### Action item:
Your answer must be an exact transcription of every entry.

### Given information:
=== Section Start ===
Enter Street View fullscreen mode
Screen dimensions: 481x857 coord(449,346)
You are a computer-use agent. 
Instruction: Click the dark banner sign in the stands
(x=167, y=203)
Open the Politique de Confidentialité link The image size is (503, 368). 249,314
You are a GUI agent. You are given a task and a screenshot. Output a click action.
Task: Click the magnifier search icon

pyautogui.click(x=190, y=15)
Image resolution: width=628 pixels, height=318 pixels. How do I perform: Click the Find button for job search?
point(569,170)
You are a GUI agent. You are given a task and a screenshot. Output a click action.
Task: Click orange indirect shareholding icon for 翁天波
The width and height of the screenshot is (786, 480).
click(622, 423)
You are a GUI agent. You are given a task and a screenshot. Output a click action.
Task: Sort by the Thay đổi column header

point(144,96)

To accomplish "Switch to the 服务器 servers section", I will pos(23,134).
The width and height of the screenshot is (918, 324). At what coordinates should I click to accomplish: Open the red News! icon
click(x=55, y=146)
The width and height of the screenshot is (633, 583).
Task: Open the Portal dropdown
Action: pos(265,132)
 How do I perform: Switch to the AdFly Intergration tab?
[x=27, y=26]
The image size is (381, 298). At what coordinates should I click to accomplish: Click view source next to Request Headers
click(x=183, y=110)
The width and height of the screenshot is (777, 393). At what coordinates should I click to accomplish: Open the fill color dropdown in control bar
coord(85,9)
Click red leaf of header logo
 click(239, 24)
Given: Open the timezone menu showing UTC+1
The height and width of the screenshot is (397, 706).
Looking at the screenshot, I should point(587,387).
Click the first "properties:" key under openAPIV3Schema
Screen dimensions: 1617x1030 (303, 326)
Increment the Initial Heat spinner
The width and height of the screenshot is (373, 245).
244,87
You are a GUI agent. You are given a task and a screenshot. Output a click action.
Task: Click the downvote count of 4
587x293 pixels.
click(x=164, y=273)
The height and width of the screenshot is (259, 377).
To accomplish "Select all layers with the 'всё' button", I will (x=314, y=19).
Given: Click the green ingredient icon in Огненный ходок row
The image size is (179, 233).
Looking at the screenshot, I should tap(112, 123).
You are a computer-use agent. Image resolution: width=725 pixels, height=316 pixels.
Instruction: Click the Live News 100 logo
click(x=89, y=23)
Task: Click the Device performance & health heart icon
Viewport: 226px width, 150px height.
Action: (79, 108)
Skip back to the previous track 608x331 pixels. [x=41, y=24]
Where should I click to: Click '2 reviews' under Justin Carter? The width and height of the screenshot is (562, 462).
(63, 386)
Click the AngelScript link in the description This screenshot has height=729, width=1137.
=== Section End ===
### Response to this exercise:
Enter Street View fullscreen mode
Screen dimensions: 481x857 coord(449,346)
You are a computer-use agent. 
Instruction: Click the dark banner sign in the stands
(x=167, y=203)
Open the Politique de Confidentialité link The image size is (503, 368). 249,314
You are a GUI agent. You are given a task and a screenshot. Output a click action.
Task: Click the magnifier search icon

pyautogui.click(x=190, y=15)
Image resolution: width=628 pixels, height=318 pixels. How do I perform: Click the Find button for job search?
point(569,170)
You are a GUI agent. You are given a task and a screenshot. Output a click action.
Task: Click orange indirect shareholding icon for 翁天波
The width and height of the screenshot is (786, 480).
click(622, 423)
You are a GUI agent. You are given a task and a screenshot. Output a click action.
Task: Sort by the Thay đổi column header

point(144,96)

To accomplish "Switch to the 服务器 servers section", I will pos(23,134).
The width and height of the screenshot is (918, 324). At what coordinates should I click to accomplish: Open the red News! icon
click(x=55, y=146)
The width and height of the screenshot is (633, 583).
Task: Open the Portal dropdown
Action: pos(265,132)
 How do I perform: Switch to the AdFly Intergration tab?
[x=27, y=26]
The image size is (381, 298). At what coordinates should I click to accomplish: Click view source next to Request Headers
click(x=183, y=110)
The width and height of the screenshot is (777, 393). At what coordinates should I click to accomplish: Open the fill color dropdown in control bar
coord(85,9)
Click red leaf of header logo
 click(239, 24)
Given: Open the timezone menu showing UTC+1
The height and width of the screenshot is (397, 706).
Looking at the screenshot, I should point(587,387).
Click the first "properties:" key under openAPIV3Schema
Screen dimensions: 1617x1030 (303, 326)
Increment the Initial Heat spinner
The width and height of the screenshot is (373, 245).
244,87
You are a GUI agent. You are given a task and a screenshot. Output a click action.
Task: Click the downvote count of 4
587x293 pixels.
click(x=164, y=273)
The height and width of the screenshot is (259, 377).
To accomplish "Select all layers with the 'всё' button", I will (x=314, y=19).
Given: Click the green ingredient icon in Огненный ходок row
The image size is (179, 233).
Looking at the screenshot, I should tap(112, 123).
You are a computer-use agent. Image resolution: width=725 pixels, height=316 pixels.
Instruction: Click the Live News 100 logo
click(x=89, y=23)
Task: Click the Device performance & health heart icon
Viewport: 226px width, 150px height.
Action: (79, 108)
Skip back to the previous track 608x331 pixels. [x=41, y=24]
Where should I click to: Click '2 reviews' under Justin Carter? The width and height of the screenshot is (562, 462).
(63, 386)
Click the AngelScript link in the description This screenshot has height=729, width=1137.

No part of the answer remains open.